Nobody can liberate the working class but the working class
Nobody else gives somebody else freedom
Freedom is something for which you fight and then you win
If someone gives you freedom as a gift, it’s not really freedom
Dr Walter Rodney (1942-1980)
Dr Walter Rodney was a British Guyanese political activist and historian who was assassinated in Guyana in 1980. In Britain, he is best known for his book How Europe underdeveloped Africa, but within the British Caribbean diaspora he is known for his activism to create a better space for the community in Britain and in the Caribbean. I first came across his work at the start of my ‘Transforming Archives’ traineeship at London Metropolitan Archives (LMA). As well as being the largest archival institution in London, housing some of the major collections related to the social, political and economic history of the city, LMA also holds the first major collection from the Africa Caribbean community in London covering over fifty years of history. LMA also actively engages with the diverse communities across London.
I work for the development team which is responsible for delivering education and outreach projects through various creative outlets.
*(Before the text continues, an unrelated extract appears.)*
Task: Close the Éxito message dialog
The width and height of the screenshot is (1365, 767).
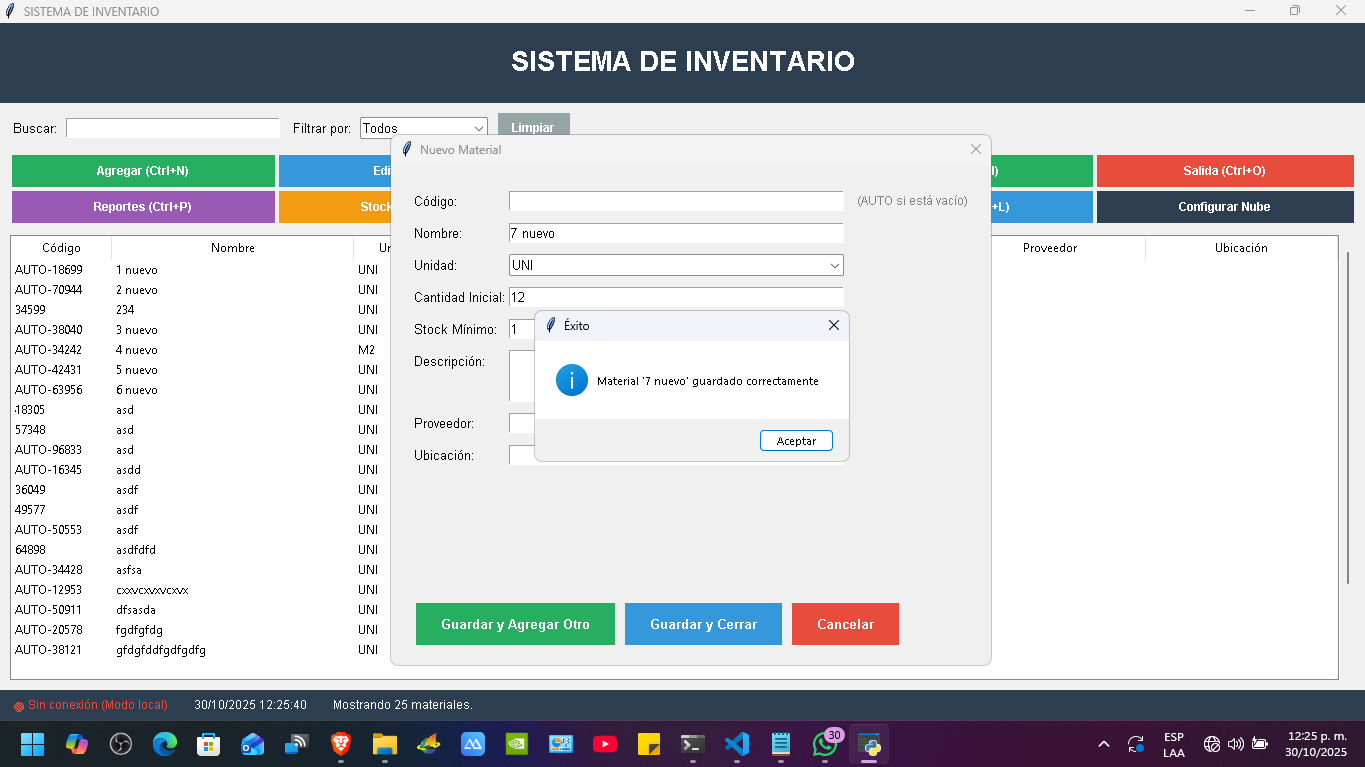Action: 834,325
The traineeship so far has included a combination of independent work offering the opportunity to deliver my own projects – organising conferences, delivering workshops, seminars, including curating thematic displays; and also partnership work with other organisations. I would describe LMA as a trailblazer for highly imaginative and innovative projects. Due to the constant flow of creativity expressed through the multitude of events that are held every month, LMA has been a brilliant environment to gain a better insight into approaches to making archives more accessible to wider communities.
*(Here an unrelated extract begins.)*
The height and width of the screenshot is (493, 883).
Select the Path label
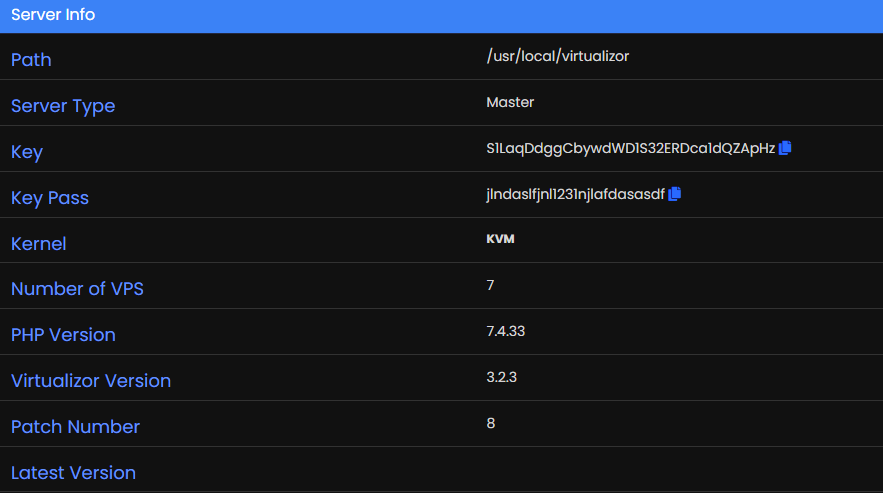(31, 60)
The quote at the beginning, by Walter Rodney, was taken from a documentary film, In the Sky’s wild noise, made in 1983 by Autonomedia and Victor Jara Collective to honour his political activism. This film is part of the Huntley collection at LMA which documents the incredible works of various activists and artists, providing an unparalleled view of the African Caribbean community in London.
I came across this film during the curatorial process for the LMA film club which I have been managing and delivering since February. Its aim is to raise the profile of the LMA film collections and provide access to films that aren’t easily accessible. The film club has also been a powerful tool in attracting new audiences due to the specific themes appealing to audiences with specialist interests. For instance, recently I presented a film at the ‘Brutalist Playground’ exhibition at the Royal Institute of British Architecture. The event was fully booked despite being a paid event.
The film club has also been a successful model for reaching out to the ‘non-traditional’ archive users. The Walter Rodney documentary which will be playing in the next film club has already attracted interest from new audiences, in particular from the African Caribbean community and young people involved in activism. On a personal level, managing the film club has been one of the highlights of my traineeship as it has offered me the opportunity to develop skills in curating digital archives and to become more confident in using it as a tool for community outreach.
The most exciting part of the traineeship has been the opportunity to design my own event which will be taking place in September. The aim of the History from Elsewhere Symposium is to provide a platform for academics and heritage practitioners to discuss the role of archives in recollection of minority memories. With a passion for promoting histories of minority and marginalised communities, this has been a fantastic opportunity to pursue my own interest whilst receiving full support and resources. I am also able to build on my existing experience in event management and apply skills such as writing project proposals, developing marketing and publicity strategies, and event planning within a heritage specific context. Through this project I have developed contact with organisations and practitioners specialising in minority heritage, many of whom will be attending the symposium. It will feature ten organisations specialising in topics including Disability and memories of buildings, Black Cultural Archives, Indian Soldiers in the First World War and POC LGBT heritage.
Another exciting role at LMA has been the opportunity to work in the No Colour Bar 1 exhibition which has been a massive learning curve. This was my first experience of working with a major exhibition. It is a collaborative project based on the Huntley archives which holds the personal collection of political activists Eric and Jessica Huntley.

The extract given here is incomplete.